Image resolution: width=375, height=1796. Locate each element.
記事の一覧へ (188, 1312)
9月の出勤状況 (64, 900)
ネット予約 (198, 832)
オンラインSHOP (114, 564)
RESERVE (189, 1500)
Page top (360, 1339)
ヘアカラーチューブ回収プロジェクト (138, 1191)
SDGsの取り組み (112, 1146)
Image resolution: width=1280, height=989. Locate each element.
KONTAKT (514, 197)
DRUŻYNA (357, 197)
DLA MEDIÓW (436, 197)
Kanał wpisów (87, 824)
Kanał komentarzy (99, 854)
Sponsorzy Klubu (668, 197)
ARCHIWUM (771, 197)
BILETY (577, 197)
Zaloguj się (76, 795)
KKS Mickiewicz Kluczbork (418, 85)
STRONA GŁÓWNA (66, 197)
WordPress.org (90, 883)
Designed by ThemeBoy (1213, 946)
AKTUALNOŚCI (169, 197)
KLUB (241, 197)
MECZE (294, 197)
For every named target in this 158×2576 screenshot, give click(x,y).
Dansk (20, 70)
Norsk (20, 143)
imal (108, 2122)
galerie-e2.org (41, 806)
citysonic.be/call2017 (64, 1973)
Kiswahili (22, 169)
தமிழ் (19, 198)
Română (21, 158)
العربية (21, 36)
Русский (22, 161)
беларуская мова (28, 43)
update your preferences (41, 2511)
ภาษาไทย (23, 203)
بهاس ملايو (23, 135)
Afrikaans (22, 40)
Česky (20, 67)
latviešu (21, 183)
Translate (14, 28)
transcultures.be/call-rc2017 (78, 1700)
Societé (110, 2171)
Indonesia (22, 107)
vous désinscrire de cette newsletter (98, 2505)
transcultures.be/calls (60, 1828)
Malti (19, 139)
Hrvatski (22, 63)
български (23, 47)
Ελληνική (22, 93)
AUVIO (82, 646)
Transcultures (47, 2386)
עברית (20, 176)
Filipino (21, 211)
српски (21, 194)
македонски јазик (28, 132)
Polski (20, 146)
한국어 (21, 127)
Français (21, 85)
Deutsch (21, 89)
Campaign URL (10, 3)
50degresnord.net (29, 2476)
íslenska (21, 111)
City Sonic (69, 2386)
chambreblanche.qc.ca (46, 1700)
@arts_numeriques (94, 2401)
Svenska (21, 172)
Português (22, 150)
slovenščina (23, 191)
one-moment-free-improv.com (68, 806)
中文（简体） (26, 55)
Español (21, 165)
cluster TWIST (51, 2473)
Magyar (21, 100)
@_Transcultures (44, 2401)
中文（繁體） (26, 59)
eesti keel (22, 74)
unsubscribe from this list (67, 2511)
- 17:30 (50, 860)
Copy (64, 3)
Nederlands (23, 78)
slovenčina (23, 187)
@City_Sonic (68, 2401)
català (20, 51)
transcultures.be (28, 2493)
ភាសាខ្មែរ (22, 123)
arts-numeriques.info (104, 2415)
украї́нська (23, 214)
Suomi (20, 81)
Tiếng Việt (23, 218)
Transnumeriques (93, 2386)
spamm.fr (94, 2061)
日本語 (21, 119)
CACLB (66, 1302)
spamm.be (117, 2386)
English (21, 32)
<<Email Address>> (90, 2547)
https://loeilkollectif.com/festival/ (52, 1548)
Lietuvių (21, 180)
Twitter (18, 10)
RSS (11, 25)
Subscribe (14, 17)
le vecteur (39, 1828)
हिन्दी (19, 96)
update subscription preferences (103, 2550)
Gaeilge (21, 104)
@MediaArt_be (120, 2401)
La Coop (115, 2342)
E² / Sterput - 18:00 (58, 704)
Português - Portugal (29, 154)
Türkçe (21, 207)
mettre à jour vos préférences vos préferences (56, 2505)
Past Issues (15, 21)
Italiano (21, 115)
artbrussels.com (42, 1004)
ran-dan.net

• YOUR ASSIGNMENT: For every entry above, write out an exact copy.

• RESULT OF THE TASK:
Image resolution: width=375, height=1796. Locate each element.
記事の一覧へ (188, 1312)
9月の出勤状況 (64, 900)
ネット予約 (198, 832)
オンラインSHOP (114, 564)
RESERVE (189, 1500)
Page top (360, 1339)
ヘアカラーチューブ回収プロジェクト (138, 1191)
SDGsの取り組み (112, 1146)
Image resolution: width=1280, height=989. Locate each element.
KONTAKT (514, 197)
DRUŻYNA (357, 197)
DLA MEDIÓW (436, 197)
Kanał wpisów (87, 824)
Kanał komentarzy (99, 854)
Sponsorzy Klubu (668, 197)
ARCHIWUM (771, 197)
BILETY (577, 197)
Zaloguj się (76, 795)
KKS Mickiewicz Kluczbork (418, 85)
STRONA GŁÓWNA (66, 197)
WordPress.org (90, 883)
Designed by ThemeBoy (1213, 946)
AKTUALNOŚCI (169, 197)
KLUB (241, 197)
MECZE (294, 197)
For every named target in this 158×2576 screenshot, give click(x,y).
Dansk (20, 70)
Norsk (20, 143)
imal (108, 2122)
galerie-e2.org (41, 806)
citysonic.be/call2017 (64, 1973)
Kiswahili (22, 169)
தமிழ் (19, 198)
Română (21, 158)
العربية (21, 36)
Русский (22, 161)
беларуская мова (28, 43)
update your preferences (41, 2511)
ภาษาไทย (23, 203)
بهاس ملايو (23, 135)
Afrikaans (22, 40)
Česky (20, 67)
latviešu (21, 183)
Translate (14, 28)
transcultures.be/call-rc2017 (78, 1700)
Societé (110, 2171)
Indonesia (22, 107)
vous désinscrire de cette newsletter (98, 2505)
transcultures.be/calls (60, 1828)
Malti (19, 139)
Hrvatski (22, 63)
български (23, 47)
Ελληνική (22, 93)
AUVIO (82, 646)
Transcultures (47, 2386)
עברית (20, 176)
Filipino (21, 211)
српски (21, 194)
македонски јазик (28, 132)
Polski (20, 146)
한국어 (21, 127)
Français (21, 85)
Deutsch (21, 89)
Campaign URL (10, 3)
50degresnord.net (29, 2476)
íslenska (21, 111)
City Sonic (69, 2386)
chambreblanche.qc.ca (46, 1700)
@arts_numeriques (94, 2401)
Svenska (21, 172)
Português (22, 150)
slovenščina (23, 191)
one-moment-free-improv.com (68, 806)
中文（简体） (26, 55)
Español (21, 165)
cluster TWIST (51, 2473)
Magyar (21, 100)
@_Transcultures (44, 2401)
中文（繁體） (26, 59)
eesti keel (22, 74)
unsubscribe from this list (67, 2511)
- 17:30 (50, 860)
Copy (64, 3)
Nederlands (23, 78)
slovenčina (23, 187)
@City_Sonic (68, 2401)
català (20, 51)
transcultures.be (28, 2493)
ភាសាខ្មែរ (22, 123)
arts-numeriques.info (104, 2415)
украї́нська (23, 214)
Suomi (20, 81)
Tiếng Việt (23, 218)
Transnumeriques (93, 2386)
spamm.fr (94, 2061)
日本語 (21, 119)
CACLB (66, 1302)
spamm.be (117, 2386)
English (21, 32)
<<Email Address>> (90, 2547)
https://loeilkollectif.com/festival/ (52, 1548)
Lietuvių (21, 180)
Twitter (18, 10)
RSS (11, 25)
Subscribe (14, 17)
le vecteur (39, 1828)
हिन्दी (19, 96)
update subscription preferences (103, 2550)
Gaeilge (21, 104)
@MediaArt_be (120, 2401)
La Coop (115, 2342)
E² / Sterput - 18:00 (58, 704)
Português - Portugal (29, 154)
Türkçe (21, 207)
mettre à jour vos préférences vos préferences (56, 2505)
Past Issues (15, 21)
Italiano (21, 115)
artbrussels.com (42, 1004)
ran-dan.net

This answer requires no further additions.